The process above is easily expanded to large-scale immigrations of multiple jobs.

Compact script

Download: this example script

#!/usr/bin/env python
# -*- coding: utf-8 -*-
###########################################################################
# Copyright (c), The AiiDA team. All rights reserved.                     #
# This file is part of the AiiDA code.                                    #
#                                                                         #
# The code is hosted on GitHub at https://github.com/aiidateam/aiida_core #
# For further information on the license, see the LICENSE.txt file        #
# For further information please visit http://www.aiida.net               #
###########################################################################
# Load the database environment.
from aiida import load_dbenv
load_dbenv()

from aiida.orm.code import Code
from aiida.orm import CalculationFactory


# Load the PwimmigrantCalculation class.
PwimmigrantCalculation = CalculationFactory('quantumespresso.pwimmigrant')

# Load the Code node representative of the one used to perform the calculations.
code = Code.get('pw_on_TheHive')

# Get the Computer node representative of the one the calculations were run on.
computer = code.get_remote_computer()

# Define the computation resources used for the calculations.
resources = {'num_machines': 1, 'num_mpiprocs_per_machine': 1}

# Initialize the pw_job1 calculation node.
calc1 = PwimmigrantCalculation(computer=computer,
                               resources=resources,
                               remote_workdir='/scratch/',
                               input_file_name='pw_job1.in',
                               output_file_name='pw_job1.out')

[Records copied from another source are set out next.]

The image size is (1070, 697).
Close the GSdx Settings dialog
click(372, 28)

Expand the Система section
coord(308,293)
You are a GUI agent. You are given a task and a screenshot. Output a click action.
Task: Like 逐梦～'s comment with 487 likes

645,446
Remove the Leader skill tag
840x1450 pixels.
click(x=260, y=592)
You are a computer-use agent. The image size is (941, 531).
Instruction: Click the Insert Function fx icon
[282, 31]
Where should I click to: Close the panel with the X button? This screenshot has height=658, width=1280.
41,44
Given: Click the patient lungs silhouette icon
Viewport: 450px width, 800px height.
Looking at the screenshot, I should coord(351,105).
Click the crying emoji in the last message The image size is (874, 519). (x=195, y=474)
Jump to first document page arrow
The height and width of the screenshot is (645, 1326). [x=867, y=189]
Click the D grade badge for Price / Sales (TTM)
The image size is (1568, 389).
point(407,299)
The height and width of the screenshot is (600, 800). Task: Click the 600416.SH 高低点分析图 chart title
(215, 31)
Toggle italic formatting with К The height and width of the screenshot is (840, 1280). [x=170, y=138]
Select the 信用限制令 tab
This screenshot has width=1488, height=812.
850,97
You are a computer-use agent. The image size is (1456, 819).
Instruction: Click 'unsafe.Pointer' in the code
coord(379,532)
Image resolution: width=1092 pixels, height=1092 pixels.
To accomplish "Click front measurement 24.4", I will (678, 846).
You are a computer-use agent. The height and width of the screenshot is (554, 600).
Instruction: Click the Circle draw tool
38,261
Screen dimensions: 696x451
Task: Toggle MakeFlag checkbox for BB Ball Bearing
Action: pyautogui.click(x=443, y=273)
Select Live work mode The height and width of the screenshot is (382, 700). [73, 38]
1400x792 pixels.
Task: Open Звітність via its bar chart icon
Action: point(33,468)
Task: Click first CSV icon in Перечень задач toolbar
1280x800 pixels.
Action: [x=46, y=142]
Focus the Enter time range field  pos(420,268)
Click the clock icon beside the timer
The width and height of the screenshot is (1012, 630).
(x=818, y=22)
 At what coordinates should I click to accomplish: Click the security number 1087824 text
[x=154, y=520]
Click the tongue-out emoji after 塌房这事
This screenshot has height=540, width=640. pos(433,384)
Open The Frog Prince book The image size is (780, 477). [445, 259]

# Initialize the pw_job2 calculation node.
calc2 = PwimmigrantCalculation(computer=computer,
                               resources=resources,
                               remote_workdir='/scratch/',
                               input_file_name='pw_job2.in',
                               output_file_name='pw_job2.out')

# Link the code that was used to run the calculations.
calc1.use_code(code)
calc2.use_code(code)

# Get the computer's transport and create an instance.
from aiida.backends.utils import get_authinfo, get_automatic_user
authinfo = get_authinfo(computer=computer, aiidauser=get_automatic_user())
transport = a.get_transport()

# Open the transport for the duration of the immigrations, so it's not
# reopened for each one. This is best performed using the transport's
# context guard through the ``with`` statement.
with transport as open_transport:

    # Parse the calculations' input files to automatically generate and link the
    # calculations' input nodes.
    calc1.create_input_nodes(open_transport)
    calc2.create_input_nodes(open_transport)

    # Store the calculations and their input nodes and tell the daeomon the output
    # is ready to be retrieved and parsed.